Devido as hierarquias criadas por essas “ordens imaginadas”, gera-se um círculo vicioso difícil de romper e que acaba se traduzindo em um sistema social rígido. Esse processo foi a causa dos preconceitos contra os negros, as mulheres, os homossexuais, os judeus e, atualmente, os muçulmanos. Preconceitos alimentados pela cultura e não pela biologia, porque enquanto a segunda tolera um espectro mais amplo de possibilidades, a primeira obriga as pessoas a realizar algumas dessas possibilidades ao mesmo tempo que proíbe outras.
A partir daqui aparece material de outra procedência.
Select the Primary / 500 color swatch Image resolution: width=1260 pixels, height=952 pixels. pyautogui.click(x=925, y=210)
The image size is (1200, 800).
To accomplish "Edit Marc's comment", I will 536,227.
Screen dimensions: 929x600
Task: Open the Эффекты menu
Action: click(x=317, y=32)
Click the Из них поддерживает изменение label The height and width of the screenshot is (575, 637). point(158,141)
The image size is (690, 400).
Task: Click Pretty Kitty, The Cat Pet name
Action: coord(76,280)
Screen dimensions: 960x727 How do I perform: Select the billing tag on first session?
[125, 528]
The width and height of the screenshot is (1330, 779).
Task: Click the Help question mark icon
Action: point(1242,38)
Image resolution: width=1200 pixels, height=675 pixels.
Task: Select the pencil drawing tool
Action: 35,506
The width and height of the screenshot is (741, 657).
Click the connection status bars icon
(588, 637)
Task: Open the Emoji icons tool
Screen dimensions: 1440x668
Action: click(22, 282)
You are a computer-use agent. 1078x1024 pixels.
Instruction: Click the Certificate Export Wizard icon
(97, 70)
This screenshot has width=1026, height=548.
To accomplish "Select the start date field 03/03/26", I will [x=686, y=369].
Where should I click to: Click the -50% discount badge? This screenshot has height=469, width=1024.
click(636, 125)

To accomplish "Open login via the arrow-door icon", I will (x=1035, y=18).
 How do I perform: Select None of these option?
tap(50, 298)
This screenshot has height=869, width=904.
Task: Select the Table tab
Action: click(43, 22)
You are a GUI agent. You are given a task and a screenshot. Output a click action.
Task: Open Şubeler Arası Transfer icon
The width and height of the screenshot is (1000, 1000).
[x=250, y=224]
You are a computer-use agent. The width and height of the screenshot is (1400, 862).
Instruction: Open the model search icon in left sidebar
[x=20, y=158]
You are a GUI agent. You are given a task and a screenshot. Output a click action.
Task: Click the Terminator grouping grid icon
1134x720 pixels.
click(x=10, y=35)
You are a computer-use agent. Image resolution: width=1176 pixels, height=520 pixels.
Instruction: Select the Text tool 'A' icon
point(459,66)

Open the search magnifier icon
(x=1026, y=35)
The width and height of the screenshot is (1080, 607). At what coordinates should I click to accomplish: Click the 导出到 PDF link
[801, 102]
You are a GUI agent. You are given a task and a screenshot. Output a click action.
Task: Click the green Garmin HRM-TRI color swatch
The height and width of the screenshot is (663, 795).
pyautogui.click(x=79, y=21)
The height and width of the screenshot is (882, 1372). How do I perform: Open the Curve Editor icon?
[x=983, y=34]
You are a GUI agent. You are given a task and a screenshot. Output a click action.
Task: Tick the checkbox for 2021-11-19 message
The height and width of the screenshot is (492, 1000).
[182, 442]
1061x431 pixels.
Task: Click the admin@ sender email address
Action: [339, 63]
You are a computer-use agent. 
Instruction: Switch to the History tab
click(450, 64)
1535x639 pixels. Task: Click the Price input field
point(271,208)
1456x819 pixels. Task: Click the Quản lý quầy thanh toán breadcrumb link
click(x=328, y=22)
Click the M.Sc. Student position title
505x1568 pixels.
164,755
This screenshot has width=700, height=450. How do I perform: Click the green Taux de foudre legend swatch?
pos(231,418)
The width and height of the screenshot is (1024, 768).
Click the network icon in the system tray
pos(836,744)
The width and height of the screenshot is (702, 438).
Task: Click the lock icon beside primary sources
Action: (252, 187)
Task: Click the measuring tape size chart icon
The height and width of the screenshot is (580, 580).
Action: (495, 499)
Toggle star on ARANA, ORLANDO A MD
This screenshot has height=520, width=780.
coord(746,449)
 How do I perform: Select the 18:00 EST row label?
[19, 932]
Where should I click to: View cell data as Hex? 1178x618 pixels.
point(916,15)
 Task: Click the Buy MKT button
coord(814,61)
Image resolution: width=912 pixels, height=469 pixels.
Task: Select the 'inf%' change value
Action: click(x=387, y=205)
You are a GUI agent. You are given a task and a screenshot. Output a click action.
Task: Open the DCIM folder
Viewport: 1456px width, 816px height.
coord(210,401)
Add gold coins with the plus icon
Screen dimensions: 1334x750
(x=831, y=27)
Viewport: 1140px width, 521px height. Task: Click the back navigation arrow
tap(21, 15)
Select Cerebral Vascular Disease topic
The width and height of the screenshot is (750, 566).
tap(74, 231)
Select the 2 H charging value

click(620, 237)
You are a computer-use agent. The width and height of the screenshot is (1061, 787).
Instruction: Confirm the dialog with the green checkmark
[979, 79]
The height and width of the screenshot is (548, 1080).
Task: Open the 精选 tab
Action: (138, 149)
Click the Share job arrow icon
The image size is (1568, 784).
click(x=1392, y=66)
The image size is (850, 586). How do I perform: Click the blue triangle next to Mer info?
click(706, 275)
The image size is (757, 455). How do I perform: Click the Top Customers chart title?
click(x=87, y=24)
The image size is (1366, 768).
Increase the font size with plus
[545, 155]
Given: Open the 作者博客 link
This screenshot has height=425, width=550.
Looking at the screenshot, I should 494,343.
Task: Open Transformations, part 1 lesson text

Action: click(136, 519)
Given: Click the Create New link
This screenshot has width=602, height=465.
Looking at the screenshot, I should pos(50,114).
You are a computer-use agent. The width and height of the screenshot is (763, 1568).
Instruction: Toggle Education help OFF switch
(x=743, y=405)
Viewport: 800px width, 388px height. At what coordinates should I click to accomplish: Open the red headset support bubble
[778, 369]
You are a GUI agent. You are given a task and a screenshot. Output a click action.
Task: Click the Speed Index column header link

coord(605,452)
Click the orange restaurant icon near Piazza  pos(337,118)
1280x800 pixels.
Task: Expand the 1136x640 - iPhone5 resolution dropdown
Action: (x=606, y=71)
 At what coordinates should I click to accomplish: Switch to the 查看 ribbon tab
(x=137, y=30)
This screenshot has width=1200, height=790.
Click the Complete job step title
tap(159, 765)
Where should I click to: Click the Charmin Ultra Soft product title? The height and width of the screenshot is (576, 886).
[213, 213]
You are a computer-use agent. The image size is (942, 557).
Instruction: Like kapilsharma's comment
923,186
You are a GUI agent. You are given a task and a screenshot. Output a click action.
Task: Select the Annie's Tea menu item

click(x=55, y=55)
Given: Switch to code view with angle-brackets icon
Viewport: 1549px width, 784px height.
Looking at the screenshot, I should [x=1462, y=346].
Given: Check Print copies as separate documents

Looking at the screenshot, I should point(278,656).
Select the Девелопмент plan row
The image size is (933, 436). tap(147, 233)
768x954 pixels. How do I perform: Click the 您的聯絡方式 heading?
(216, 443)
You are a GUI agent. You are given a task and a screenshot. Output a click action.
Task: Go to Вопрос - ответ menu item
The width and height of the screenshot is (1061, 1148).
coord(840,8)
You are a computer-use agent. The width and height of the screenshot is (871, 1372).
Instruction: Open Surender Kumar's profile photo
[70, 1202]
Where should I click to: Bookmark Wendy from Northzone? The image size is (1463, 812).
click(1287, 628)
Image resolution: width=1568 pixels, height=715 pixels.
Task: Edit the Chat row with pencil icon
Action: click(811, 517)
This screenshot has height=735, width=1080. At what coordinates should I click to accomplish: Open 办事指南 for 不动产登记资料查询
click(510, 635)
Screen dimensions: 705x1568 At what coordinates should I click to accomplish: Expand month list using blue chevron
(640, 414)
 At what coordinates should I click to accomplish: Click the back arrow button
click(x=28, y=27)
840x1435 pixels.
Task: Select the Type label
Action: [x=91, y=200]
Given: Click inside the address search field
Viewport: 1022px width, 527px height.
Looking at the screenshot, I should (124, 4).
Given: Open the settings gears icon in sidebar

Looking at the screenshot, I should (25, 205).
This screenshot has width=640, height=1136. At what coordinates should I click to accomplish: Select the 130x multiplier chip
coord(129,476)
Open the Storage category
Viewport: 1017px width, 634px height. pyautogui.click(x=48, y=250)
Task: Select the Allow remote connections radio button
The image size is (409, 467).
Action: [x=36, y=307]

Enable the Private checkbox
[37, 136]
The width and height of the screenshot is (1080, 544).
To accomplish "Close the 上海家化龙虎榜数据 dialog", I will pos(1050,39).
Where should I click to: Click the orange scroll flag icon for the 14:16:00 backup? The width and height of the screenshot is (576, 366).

Dessa forma, ao longo da história, foi/é possível observar que a maioria das hierarquias socio-políticas não tem qualquer base biológica, sendo apenas o resultado da perpetuação de acontecimentos aleatórios sustentados por mitos capazes de gerar círculos viciosos que podem perdurar por séculos e até milênios.
Daí a razão para Harari dizer que a história não é justa. Com a passagem do tempo, muitas vezes, a discriminação injusta costuma piorar, e não melhorar. No cômputo final, as vítimas da história tendem a ser vitimadas mais de uma vez e “aqueles que a história privilegiou tendem a ser privilegiados novamente” (p.151). Contudo, o autor acredita na possibilidade da mudança, muitas vezes drástica, da história. Mudanças que podem provocar, em um primeiro momento, o questionamento dessas hierarquias imaginadas para, mais tarde, provocar a sua derrubada. Se esse processo vai durar anos, séculos ou milênios o único responsável é o próprio homem que é, sem dúvida nenhuma, seu mais terrível inimigo.
Como disse no início deste texto, em Sapiens encontraremos uma série de ideias e questionamentos que não podem ser resumidos em duas ou três páginas. Por isso, em “Lições de História” vou continuar trazendo mais alguns dos conceitos apresentados por Harari. No entanto, enquanto o próximo texto não chega, comece a leitura desse livro que, além de colocar em dúvida ideias preconcebidas a respeito do mundo no qual vivemos, agrega informações que estimulam nossa capacidade de avaliar e criticar a realidade que nos cerca. Em tempos escuros é sempre importante ter à mão uma obra que não tem medo de contestar nossos mais apreciados mitos.
[1] CERCAS, Javier. Anatomía de un instante. Barcelona: Penguin Random House, 2013. [Tradução minha]
[2] HARARI, Yuval Noah. Sapiens: uma breve história da humanidade. Tradução Janaína Marcoantonio. 30. Ed. Porto Alegre, RS: L&PM, 2017, 459 páginas.